Cullenward, a lecturer at Stanford Law School and CarbonPlan’s policy director, had studied California’s climate policy system for years. In 2019, Cullenward and ecologist Grayson Badgley, his former colleague from the Carnegie Institution for Science, decided to analyze the state’s offset program in a comprehensive way after attending a workshop where they learned more about how the program’s rules were designed. (Cullenward is also vice-chair of the Independent Emissions Market Advisory Committee, a group of experts convened by the California Environmental Protection Agency to advise the Air Resources Board on cap and trade. Cullenward said his work at CarbonPlan doesn’t speak for the committee.)
In early 2020, Cullenward joined the startup CarbonPlan. The nonprofit assesses the scientific integrity of carbon removal efforts. That includes various types of carbon offsets, as well as emerging technologies that remove CO2 from the air. CarbonPlan receives project-specific funding from companies and other organizations. For instance, Stripe paid CarbonPlan to evaluate different carbon removal options.
Microsoft also paid CarbonPlan to study how climate change would affect the ability of forests to mitigate global warming. CarbonPlan used part of that funding to digitize the forest carbon offset project documents in California’s program. Badgley, a postdoctoral fellow at Black Rock Forest and Columbia University, digitized those records and was paid as a consultant by CarbonPlan.
CarbonPlan then used separate unrestricted funding (from various individuals and foundations) to study those projects, working with Badgley and other scientists including Barbara Haya, who leads the Berkeley Carbon Trading Project at UC-Berkeley.
Its study is focused on the primary form of forest offsets in California’s program, called Improved Forest Management. These IFM projects reward landowners for managing their forests in ways that prevent further emissions or absorb more carbon over time.
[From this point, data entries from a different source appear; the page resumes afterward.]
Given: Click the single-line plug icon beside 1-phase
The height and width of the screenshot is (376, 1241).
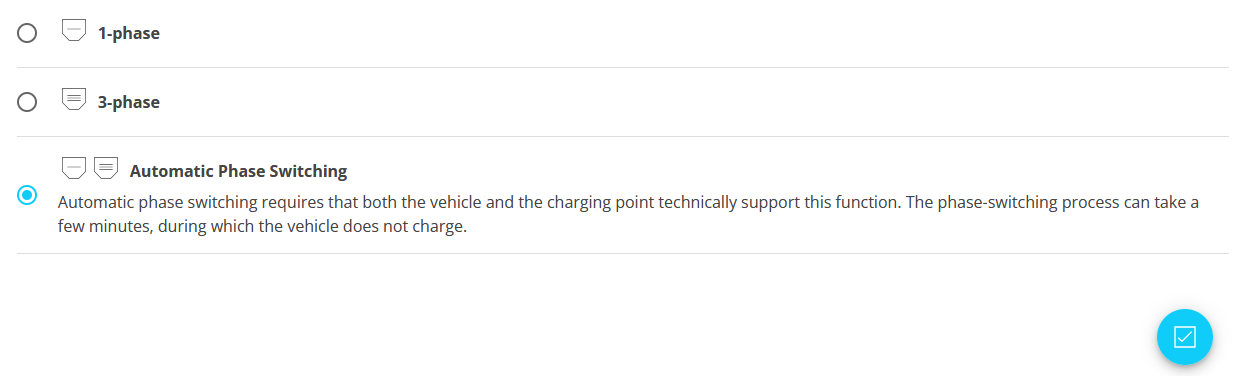Looking at the screenshot, I should point(74,31).
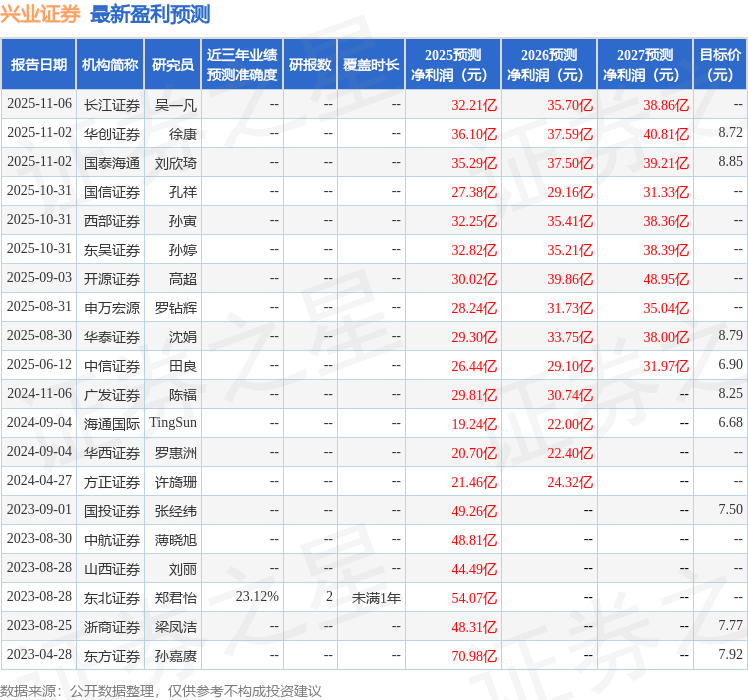Click the 研究员 column header
This screenshot has height=700, width=748.
172,65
In part because the study hadn’t been submitted to a scientific journal, which would include a formal peer review process, we took added steps to check its quality. First, we did a gut check and interviewed several forest experts to confirm the report’s basic premise. Weeks later, when CarbonPlan completed a draft, we sent it to several outside scientists for a detailed review, including Heather Lynch, Professor of Ecology & Evolution at Stony Brook University, and a member of ProPublica’s data advisory board; Dan Sanchez, who directs the Carbon Removal Laboratory at UC-Berkeley; and David Valentine, Chair of the Department of Natural Resources and Environment at the University of Alaska-Fairbanks.
These scientists are all experts on forests, climate change, the carbon cycle and/or carbon removal. They all have at least a general understanding of California’s offsets, but do not work for offset developers.
We also sent the study to a fourth scientist, Hunter Stanke, a Ph.D. student in the School of Environmental and Forest Sciences at the University of Washington. Stanke developed the rFIA software that CarbonPlan used in its analysis. The software analyzes raw data from the Forest Service’s Forest Inventory and Analysis Program, often used by academics, government agencies and timber companies for purposes unrelated to offsets. Before the newsrooms sent Stanke the study, he had provided technical assistance on rFIA to the lead author of the CarbonPlan study, but he wasn’t aware CarbonPlan was using the software to study offsets.
All four scientists praised the study and its methodology. They asked for clarification on several technical details, which we sent to CarbonPlan. The nonprofit incorporated some minor suggestions into its final draft, but said the changes didn’t alter the overall findings.When we published the first story in this series, CarbonPlan posted the study on its website, along with all of its methodology and code and the raw, digitized files of all the carbon offset project documents. CarbonPlan has also submitted the study for publication in a research journal.